We are sitting in awkward silence. “Alexei, may I hear your story?”
He's told it before and is happy to tell it again, grateful for as many people in the world
as possible to know what happened—because, he says, too many in Russia just look the
other way.
“I used to be a traffic cop. One night in 1998 I was off duty, driving home with a friend,
and two girls on the side of the road needed a ride.”
As we know, it's fairly common in this country for strangers to pick up people who want
a lift.
“One of the girls asked to be dropped off at one spot. Then I dropped my friend off.
Then I drove the other girl a bit farther and dropped her off. The next day I got a call from
a colleague who said there was a girl missing in the city. He asked if I would come in to the
office to give any information I could. Turns out it was one of the girls, and the other girl
remembered my car and told the police about the ride. I put on my uniform and went to the
office to help in any way I could.”
He could tell immediately something was wrong: “An officer said I was being charged
with a crime. He said that fact that I gave this girl a ride meant I must have kidnapped her.

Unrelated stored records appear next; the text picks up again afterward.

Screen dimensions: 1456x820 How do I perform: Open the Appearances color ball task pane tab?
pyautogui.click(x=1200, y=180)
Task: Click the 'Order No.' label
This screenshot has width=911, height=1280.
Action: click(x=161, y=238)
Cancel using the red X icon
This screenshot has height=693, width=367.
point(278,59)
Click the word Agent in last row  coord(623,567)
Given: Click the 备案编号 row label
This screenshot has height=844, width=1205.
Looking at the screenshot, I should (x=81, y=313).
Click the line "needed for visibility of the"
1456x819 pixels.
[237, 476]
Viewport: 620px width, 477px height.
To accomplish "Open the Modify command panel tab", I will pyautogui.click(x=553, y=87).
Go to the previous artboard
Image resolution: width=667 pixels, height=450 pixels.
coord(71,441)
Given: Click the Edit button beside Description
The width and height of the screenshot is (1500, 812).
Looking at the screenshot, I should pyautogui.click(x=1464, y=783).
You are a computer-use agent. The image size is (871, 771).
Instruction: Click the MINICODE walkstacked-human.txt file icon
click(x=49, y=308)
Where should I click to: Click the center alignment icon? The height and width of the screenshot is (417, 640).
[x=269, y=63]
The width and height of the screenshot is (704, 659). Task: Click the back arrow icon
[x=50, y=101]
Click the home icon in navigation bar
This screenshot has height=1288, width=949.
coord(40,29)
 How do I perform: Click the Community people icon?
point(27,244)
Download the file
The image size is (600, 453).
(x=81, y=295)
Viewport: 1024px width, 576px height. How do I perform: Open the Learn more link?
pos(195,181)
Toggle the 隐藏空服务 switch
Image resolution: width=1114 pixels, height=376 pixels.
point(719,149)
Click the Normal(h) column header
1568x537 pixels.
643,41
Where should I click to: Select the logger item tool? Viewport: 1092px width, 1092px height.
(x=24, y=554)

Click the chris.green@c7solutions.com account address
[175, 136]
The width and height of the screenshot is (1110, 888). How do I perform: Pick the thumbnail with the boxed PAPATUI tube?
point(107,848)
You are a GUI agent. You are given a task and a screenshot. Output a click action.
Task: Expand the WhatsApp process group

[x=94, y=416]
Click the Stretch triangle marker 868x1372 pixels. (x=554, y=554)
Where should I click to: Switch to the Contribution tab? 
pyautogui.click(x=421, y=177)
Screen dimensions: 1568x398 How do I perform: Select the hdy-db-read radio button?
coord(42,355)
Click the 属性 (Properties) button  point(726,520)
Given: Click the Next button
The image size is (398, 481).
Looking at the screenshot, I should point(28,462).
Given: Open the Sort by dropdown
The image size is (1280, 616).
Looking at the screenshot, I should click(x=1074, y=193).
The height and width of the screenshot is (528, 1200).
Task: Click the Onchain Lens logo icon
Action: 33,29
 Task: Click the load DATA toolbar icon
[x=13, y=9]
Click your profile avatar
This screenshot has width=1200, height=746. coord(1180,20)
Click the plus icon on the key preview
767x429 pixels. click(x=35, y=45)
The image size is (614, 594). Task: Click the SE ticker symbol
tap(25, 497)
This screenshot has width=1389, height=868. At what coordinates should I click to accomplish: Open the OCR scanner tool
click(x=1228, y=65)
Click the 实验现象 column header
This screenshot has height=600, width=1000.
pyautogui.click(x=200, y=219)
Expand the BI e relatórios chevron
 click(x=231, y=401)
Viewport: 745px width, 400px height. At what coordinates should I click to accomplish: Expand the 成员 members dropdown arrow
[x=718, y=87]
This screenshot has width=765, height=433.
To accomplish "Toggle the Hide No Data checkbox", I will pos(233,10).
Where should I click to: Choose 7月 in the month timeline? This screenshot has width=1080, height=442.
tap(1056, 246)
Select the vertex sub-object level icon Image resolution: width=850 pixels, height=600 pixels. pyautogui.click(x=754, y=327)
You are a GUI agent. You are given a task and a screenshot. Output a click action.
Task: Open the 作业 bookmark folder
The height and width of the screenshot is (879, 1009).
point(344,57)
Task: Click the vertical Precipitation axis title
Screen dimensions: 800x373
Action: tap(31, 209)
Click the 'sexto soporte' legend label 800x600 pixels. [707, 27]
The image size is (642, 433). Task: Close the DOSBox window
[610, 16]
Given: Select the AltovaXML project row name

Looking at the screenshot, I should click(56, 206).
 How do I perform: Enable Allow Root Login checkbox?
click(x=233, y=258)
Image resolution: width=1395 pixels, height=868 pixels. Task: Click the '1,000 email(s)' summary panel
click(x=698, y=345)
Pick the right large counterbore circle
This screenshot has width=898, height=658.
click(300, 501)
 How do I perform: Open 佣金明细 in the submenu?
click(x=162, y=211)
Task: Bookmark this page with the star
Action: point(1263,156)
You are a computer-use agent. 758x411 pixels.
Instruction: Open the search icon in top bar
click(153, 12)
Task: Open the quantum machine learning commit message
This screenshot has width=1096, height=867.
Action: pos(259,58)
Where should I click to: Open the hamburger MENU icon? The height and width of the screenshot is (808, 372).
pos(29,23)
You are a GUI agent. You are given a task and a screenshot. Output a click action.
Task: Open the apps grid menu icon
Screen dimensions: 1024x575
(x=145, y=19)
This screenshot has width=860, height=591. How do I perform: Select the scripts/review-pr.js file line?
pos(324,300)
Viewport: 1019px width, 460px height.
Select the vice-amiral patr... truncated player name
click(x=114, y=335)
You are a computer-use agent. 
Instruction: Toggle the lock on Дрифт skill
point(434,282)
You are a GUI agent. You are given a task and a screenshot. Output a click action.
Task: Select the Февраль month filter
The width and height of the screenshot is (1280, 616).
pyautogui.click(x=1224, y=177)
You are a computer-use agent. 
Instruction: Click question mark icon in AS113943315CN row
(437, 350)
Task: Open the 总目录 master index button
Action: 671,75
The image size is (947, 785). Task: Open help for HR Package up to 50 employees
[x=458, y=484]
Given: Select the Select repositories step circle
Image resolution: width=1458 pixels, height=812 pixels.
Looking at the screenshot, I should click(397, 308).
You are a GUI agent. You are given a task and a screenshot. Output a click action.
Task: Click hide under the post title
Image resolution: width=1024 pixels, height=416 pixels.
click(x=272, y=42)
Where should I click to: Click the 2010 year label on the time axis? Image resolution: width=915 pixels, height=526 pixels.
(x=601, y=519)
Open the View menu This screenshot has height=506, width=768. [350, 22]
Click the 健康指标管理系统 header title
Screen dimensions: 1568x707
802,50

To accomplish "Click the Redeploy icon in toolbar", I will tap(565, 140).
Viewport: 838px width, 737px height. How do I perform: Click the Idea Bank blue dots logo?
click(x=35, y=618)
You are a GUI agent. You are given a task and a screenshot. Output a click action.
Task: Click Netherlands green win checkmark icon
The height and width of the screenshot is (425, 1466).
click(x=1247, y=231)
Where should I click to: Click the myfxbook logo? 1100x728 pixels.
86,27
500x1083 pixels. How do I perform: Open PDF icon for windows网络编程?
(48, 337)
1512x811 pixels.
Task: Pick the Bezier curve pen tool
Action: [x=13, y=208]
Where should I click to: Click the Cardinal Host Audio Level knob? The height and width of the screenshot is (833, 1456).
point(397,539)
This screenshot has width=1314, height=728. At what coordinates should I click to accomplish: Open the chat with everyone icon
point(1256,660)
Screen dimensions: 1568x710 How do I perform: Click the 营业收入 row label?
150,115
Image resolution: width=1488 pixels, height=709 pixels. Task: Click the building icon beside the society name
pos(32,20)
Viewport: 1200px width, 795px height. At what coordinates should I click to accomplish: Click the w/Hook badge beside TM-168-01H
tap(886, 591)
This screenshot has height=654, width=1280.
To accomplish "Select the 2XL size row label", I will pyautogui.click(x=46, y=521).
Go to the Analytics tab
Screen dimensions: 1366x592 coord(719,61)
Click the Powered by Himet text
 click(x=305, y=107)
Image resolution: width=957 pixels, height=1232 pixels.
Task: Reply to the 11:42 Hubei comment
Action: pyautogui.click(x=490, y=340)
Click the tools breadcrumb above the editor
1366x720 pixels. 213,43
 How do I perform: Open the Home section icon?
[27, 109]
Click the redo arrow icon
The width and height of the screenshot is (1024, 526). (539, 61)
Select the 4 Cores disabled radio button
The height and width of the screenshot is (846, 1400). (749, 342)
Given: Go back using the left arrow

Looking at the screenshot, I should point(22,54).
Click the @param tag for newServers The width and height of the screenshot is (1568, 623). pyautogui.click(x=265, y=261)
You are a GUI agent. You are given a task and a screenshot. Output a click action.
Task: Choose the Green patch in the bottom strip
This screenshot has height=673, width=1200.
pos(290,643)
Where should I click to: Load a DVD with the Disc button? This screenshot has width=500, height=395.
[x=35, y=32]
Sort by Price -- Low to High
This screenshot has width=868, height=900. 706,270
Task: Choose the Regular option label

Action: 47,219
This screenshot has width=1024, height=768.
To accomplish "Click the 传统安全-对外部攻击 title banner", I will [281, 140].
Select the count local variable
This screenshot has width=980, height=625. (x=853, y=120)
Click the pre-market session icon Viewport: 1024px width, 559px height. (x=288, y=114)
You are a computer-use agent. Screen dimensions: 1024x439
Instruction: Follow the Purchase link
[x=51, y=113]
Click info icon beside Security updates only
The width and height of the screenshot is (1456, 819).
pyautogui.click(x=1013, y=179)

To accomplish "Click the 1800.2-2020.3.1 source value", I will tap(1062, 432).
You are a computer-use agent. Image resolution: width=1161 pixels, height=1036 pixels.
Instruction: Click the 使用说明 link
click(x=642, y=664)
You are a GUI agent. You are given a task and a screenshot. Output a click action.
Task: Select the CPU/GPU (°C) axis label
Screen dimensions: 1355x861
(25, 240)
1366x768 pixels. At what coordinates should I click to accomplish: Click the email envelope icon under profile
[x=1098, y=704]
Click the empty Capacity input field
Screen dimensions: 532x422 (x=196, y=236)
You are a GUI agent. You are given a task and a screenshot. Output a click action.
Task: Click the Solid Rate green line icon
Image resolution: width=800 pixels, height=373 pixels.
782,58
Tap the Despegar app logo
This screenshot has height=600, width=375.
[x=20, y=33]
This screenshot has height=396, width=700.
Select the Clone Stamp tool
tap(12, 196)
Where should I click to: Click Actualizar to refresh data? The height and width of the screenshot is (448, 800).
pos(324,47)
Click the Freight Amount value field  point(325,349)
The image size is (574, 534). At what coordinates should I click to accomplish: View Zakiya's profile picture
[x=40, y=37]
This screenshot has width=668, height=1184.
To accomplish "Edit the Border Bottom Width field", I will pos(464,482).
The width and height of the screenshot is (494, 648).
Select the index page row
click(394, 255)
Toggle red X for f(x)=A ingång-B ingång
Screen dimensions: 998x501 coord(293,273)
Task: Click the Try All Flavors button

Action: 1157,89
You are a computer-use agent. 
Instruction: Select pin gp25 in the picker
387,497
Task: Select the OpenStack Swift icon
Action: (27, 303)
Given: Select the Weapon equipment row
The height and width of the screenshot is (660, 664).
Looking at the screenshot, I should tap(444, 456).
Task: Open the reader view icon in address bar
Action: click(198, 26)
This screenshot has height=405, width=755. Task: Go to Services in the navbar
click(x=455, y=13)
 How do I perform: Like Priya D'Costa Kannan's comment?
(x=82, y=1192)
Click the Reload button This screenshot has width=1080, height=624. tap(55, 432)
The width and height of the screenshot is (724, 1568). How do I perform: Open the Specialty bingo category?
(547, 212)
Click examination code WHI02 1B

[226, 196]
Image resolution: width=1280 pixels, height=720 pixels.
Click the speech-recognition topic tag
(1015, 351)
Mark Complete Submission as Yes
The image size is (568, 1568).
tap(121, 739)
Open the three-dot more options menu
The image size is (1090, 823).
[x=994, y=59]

They said the fact that I asked the girls to fasten their seat belts was evidence that I was
restricting their freedom.”
Alexei was detained, and then things only got worse: “Soon, they charged me with rape
and murder.”
Lyudmila is giving her son a look of proud determination, hoping his strength grows
each time he recounts this. Alexei uses his powerful forearms to lift himself higher up, so
his back is more upright and he can look more easily at me and Sergei. He is now sitting
up, in a gray T-shirt, the wall behind him covered by an oversize Afghan-style rug.
Alexei says his friend in the car with him, Ilya, was interrogated about the night: “We
were questioned separately. And they brought me a written statement from Ilya detailing
how I raped and murdered this girl. There were details about how I tied up her hands, and
where I dumped her body.”
Ilya was Alexei's best friend growing up, and as an adult.
“Why do you think he said these things about you?”
“I have no idea. He was probably scared about what the police would accuse him of.”